## [Your instructions]
Reproduce the data below line for line, with no changes.

## [Excerpted records]
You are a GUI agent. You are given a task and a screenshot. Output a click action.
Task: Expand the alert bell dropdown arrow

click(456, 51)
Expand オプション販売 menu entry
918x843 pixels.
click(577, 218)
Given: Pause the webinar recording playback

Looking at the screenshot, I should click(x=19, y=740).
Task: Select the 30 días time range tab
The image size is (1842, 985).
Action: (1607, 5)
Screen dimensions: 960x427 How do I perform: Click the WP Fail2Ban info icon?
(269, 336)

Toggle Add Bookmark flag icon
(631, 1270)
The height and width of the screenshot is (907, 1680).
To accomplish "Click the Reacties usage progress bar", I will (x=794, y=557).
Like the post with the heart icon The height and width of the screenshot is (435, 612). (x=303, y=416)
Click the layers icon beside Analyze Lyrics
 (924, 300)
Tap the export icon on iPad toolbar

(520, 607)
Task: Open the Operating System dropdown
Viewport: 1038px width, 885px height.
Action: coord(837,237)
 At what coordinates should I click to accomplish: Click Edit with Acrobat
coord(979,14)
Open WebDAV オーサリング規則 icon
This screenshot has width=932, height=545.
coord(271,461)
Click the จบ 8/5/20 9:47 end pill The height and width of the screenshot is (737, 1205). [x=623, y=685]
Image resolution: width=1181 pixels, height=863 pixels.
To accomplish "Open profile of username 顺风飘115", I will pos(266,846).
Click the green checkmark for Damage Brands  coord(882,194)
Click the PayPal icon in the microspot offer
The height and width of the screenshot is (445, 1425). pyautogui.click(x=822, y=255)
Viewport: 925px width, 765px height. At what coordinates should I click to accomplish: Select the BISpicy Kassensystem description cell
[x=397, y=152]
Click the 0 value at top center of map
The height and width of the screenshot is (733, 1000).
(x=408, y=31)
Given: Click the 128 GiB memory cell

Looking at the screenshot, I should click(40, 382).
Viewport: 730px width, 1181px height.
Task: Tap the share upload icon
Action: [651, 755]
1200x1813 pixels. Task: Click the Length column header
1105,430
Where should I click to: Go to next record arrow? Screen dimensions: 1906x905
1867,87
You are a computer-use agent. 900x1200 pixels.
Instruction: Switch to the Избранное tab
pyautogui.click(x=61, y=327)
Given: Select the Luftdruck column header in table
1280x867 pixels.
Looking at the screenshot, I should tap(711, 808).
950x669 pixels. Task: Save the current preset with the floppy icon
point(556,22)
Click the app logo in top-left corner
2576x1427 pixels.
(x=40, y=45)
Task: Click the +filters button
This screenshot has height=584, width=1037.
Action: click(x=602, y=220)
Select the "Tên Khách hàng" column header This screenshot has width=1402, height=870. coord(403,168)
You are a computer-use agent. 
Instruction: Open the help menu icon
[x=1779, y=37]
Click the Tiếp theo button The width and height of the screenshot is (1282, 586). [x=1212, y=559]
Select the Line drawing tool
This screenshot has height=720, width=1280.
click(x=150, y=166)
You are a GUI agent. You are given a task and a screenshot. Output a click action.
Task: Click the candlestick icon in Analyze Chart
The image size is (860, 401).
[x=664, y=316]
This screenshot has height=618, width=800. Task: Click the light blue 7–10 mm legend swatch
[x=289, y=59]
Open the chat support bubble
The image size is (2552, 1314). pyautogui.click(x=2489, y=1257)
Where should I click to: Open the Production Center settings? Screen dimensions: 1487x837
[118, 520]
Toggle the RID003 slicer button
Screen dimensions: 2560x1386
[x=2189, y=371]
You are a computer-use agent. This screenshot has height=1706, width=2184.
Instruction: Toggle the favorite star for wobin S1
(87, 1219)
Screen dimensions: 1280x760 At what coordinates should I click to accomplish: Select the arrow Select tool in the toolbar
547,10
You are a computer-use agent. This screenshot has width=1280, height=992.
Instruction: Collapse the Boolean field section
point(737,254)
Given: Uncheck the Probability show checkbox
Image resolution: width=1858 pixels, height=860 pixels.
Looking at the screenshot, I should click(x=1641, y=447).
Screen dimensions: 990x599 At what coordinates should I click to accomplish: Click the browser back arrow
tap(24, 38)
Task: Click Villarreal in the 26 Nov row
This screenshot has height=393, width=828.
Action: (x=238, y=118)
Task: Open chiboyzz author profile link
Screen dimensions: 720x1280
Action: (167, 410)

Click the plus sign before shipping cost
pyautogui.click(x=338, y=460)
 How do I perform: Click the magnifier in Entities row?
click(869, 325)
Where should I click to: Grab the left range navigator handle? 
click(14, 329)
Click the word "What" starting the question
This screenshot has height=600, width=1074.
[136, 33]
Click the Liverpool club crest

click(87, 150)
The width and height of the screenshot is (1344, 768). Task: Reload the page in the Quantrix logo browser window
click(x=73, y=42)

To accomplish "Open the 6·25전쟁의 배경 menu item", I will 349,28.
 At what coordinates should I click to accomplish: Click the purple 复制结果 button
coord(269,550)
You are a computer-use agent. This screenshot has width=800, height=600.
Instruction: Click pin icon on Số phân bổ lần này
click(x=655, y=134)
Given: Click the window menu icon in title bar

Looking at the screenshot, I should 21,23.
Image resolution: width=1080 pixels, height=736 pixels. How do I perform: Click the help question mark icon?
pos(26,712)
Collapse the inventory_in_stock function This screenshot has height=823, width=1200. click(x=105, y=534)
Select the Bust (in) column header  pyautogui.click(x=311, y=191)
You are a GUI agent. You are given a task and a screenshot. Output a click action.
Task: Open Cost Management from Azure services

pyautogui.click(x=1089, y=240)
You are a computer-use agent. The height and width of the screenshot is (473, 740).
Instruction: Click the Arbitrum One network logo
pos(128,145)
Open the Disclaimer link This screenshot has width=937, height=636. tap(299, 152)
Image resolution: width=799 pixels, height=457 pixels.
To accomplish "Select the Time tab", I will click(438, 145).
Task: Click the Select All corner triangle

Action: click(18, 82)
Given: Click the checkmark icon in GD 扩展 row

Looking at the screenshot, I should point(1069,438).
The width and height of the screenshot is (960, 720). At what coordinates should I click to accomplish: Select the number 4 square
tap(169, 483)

## [Reply to the task]
You are a GUI agent. You are given a task and a screenshot. Output a click action.
Task: Expand the alert bell dropdown arrow

click(456, 51)
Expand オプション販売 menu entry
918x843 pixels.
click(577, 218)
Given: Pause the webinar recording playback

Looking at the screenshot, I should click(x=19, y=740).
Task: Select the 30 días time range tab
The image size is (1842, 985).
Action: (1607, 5)
Screen dimensions: 960x427 How do I perform: Click the WP Fail2Ban info icon?
(269, 336)

Toggle Add Bookmark flag icon
(631, 1270)
The height and width of the screenshot is (907, 1680).
To accomplish "Click the Reacties usage progress bar", I will (x=794, y=557).
Like the post with the heart icon The height and width of the screenshot is (435, 612). (x=303, y=416)
Click the layers icon beside Analyze Lyrics
 (924, 300)
Tap the export icon on iPad toolbar

(520, 607)
Task: Open the Operating System dropdown
Viewport: 1038px width, 885px height.
Action: coord(837,237)
 At what coordinates should I click to accomplish: Click Edit with Acrobat
coord(979,14)
Open WebDAV オーサリング規則 icon
This screenshot has width=932, height=545.
coord(271,461)
Click the จบ 8/5/20 9:47 end pill The height and width of the screenshot is (737, 1205). [x=623, y=685]
Image resolution: width=1181 pixels, height=863 pixels.
To accomplish "Open profile of username 顺风飘115", I will pos(266,846).
Click the green checkmark for Damage Brands  coord(882,194)
Click the PayPal icon in the microspot offer
The height and width of the screenshot is (445, 1425). pyautogui.click(x=822, y=255)
Viewport: 925px width, 765px height. At what coordinates should I click to accomplish: Select the BISpicy Kassensystem description cell
[x=397, y=152]
Click the 0 value at top center of map
The height and width of the screenshot is (733, 1000).
(x=408, y=31)
Given: Click the 128 GiB memory cell

Looking at the screenshot, I should click(40, 382).
Viewport: 730px width, 1181px height.
Task: Tap the share upload icon
Action: [651, 755]
1200x1813 pixels. Task: Click the Length column header
1105,430
Where should I click to: Go to next record arrow? Screen dimensions: 1906x905
1867,87
You are a computer-use agent. 900x1200 pixels.
Instruction: Switch to the Избранное tab
pyautogui.click(x=61, y=327)
Given: Select the Luftdruck column header in table
1280x867 pixels.
Looking at the screenshot, I should tap(711, 808).
950x669 pixels. Task: Save the current preset with the floppy icon
point(556,22)
Click the app logo in top-left corner
2576x1427 pixels.
(x=40, y=45)
Task: Click the +filters button
This screenshot has height=584, width=1037.
Action: click(x=602, y=220)
Select the "Tên Khách hàng" column header This screenshot has width=1402, height=870. coord(403,168)
You are a computer-use agent. 
Instruction: Open the help menu icon
[x=1779, y=37]
Click the Tiếp theo button The width and height of the screenshot is (1282, 586). [x=1212, y=559]
Select the Line drawing tool
This screenshot has height=720, width=1280.
click(x=150, y=166)
You are a GUI agent. You are given a task and a screenshot. Output a click action.
Task: Click the candlestick icon in Analyze Chart
The image size is (860, 401).
[x=664, y=316]
This screenshot has height=618, width=800. Task: Click the light blue 7–10 mm legend swatch
[x=289, y=59]
Open the chat support bubble
The image size is (2552, 1314). pyautogui.click(x=2489, y=1257)
Where should I click to: Open the Production Center settings? Screen dimensions: 1487x837
[118, 520]
Toggle the RID003 slicer button
Screen dimensions: 2560x1386
[x=2189, y=371]
You are a computer-use agent. This screenshot has height=1706, width=2184.
Instruction: Toggle the favorite star for wobin S1
(87, 1219)
Screen dimensions: 1280x760 At what coordinates should I click to accomplish: Select the arrow Select tool in the toolbar
547,10
You are a computer-use agent. This screenshot has width=1280, height=992.
Instruction: Collapse the Boolean field section
point(737,254)
Given: Uncheck the Probability show checkbox
Image resolution: width=1858 pixels, height=860 pixels.
Looking at the screenshot, I should click(x=1641, y=447).
Screen dimensions: 990x599 At what coordinates should I click to accomplish: Click the browser back arrow
tap(24, 38)
Task: Click Villarreal in the 26 Nov row
This screenshot has height=393, width=828.
Action: (x=238, y=118)
Task: Open chiboyzz author profile link
Screen dimensions: 720x1280
Action: (167, 410)

Click the plus sign before shipping cost
pyautogui.click(x=338, y=460)
 How do I perform: Click the magnifier in Entities row?
click(869, 325)
Where should I click to: Grab the left range navigator handle? 
click(14, 329)
Click the word "What" starting the question
This screenshot has height=600, width=1074.
[136, 33]
Click the Liverpool club crest

click(87, 150)
The width and height of the screenshot is (1344, 768). Task: Reload the page in the Quantrix logo browser window
click(x=73, y=42)

To accomplish "Open the 6·25전쟁의 배경 menu item", I will 349,28.
 At what coordinates should I click to accomplish: Click the purple 复制结果 button
coord(269,550)
You are a computer-use agent. This screenshot has width=800, height=600.
Instruction: Click pin icon on Số phân bổ lần này
click(x=655, y=134)
Given: Click the window menu icon in title bar

Looking at the screenshot, I should 21,23.
Image resolution: width=1080 pixels, height=736 pixels. How do I perform: Click the help question mark icon?
pos(26,712)
Collapse the inventory_in_stock function This screenshot has height=823, width=1200. click(x=105, y=534)
Select the Bust (in) column header  pyautogui.click(x=311, y=191)
You are a GUI agent. You are given a task and a screenshot. Output a click action.
Task: Open Cost Management from Azure services

pyautogui.click(x=1089, y=240)
You are a computer-use agent. The height and width of the screenshot is (473, 740).
Instruction: Click the Arbitrum One network logo
pos(128,145)
Open the Disclaimer link This screenshot has width=937, height=636. tap(299, 152)
Image resolution: width=799 pixels, height=457 pixels.
To accomplish "Select the Time tab", I will click(438, 145).
Task: Click the Select All corner triangle

Action: click(18, 82)
Given: Click the checkmark icon in GD 扩展 row

Looking at the screenshot, I should point(1069,438).
The width and height of the screenshot is (960, 720). At what coordinates should I click to accomplish: Select the number 4 square
tap(169, 483)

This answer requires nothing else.